Will you copy each of the rows below word for word, in the same order and without changing anything?

### [Data supplied]
* * *
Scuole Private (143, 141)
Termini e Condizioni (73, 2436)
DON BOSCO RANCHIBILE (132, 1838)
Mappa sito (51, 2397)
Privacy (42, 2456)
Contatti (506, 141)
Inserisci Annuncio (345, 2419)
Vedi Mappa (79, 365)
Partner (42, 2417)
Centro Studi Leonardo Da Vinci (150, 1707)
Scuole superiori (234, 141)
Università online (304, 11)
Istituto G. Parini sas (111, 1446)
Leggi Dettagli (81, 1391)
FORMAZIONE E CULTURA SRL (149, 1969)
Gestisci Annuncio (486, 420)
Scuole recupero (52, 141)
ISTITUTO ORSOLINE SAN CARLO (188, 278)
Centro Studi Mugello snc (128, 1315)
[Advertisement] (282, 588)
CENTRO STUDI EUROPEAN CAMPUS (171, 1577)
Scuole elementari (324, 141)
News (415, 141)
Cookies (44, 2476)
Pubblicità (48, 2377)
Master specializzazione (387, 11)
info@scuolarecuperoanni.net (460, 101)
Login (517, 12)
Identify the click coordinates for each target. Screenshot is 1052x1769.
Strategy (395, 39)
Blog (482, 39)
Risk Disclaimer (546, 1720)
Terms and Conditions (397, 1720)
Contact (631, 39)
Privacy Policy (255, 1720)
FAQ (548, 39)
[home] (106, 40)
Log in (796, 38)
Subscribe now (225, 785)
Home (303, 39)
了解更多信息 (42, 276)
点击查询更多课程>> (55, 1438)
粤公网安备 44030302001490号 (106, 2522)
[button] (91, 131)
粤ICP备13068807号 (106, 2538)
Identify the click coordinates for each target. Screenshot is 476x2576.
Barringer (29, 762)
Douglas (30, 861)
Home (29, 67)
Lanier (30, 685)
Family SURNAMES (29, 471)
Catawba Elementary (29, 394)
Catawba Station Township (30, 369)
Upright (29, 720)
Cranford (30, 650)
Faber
* * *
### [Written response]
Scuole Private (143, 141)
Termini e Condizioni (73, 2436)
DON BOSCO RANCHIBILE (132, 1838)
Mappa sito (51, 2397)
Privacy (42, 2456)
Contatti (506, 141)
Inserisci Annuncio (345, 2419)
Vedi Mappa (79, 365)
Partner (42, 2417)
Centro Studi Leonardo Da Vinci (150, 1707)
Scuole superiori (234, 141)
Università online (304, 11)
Istituto G. Parini sas (111, 1446)
Leggi Dettagli (81, 1391)
FORMAZIONE E CULTURA SRL (149, 1969)
Gestisci Annuncio (486, 420)
Scuole recupero (52, 141)
ISTITUTO ORSOLINE SAN CARLO (188, 278)
Centro Studi Mugello snc (128, 1315)
[Advertisement] (282, 588)
CENTRO STUDI EUROPEAN CAMPUS (171, 1577)
Scuole elementari (324, 141)
News (415, 141)
Cookies (44, 2476)
Pubblicità (48, 2377)
Master specializzazione (387, 11)
info@scuolarecuperoanni.net (460, 101)
Login (517, 12)
Identify the click coordinates for each target. Screenshot is 1052x1769.
Strategy (395, 39)
Blog (482, 39)
Risk Disclaimer (546, 1720)
Terms and Conditions (397, 1720)
Contact (631, 39)
Privacy Policy (255, 1720)
FAQ (548, 39)
[home] (106, 40)
Log in (796, 38)
Subscribe now (225, 785)
Home (303, 39)
了解更多信息 (42, 276)
点击查询更多课程>> (55, 1438)
粤公网安备 44030302001490号 (106, 2522)
[button] (91, 131)
粤ICP备13068807号 (106, 2538)
Identify the click coordinates for each target. Screenshot is 476x2576.
Barringer (29, 762)
Douglas (30, 861)
Home (29, 67)
Lanier (30, 685)
Family SURNAMES (29, 471)
Catawba Elementary (29, 394)
Catawba Station Township (30, 369)
Upright (29, 720)
Cranford (30, 650)
Faber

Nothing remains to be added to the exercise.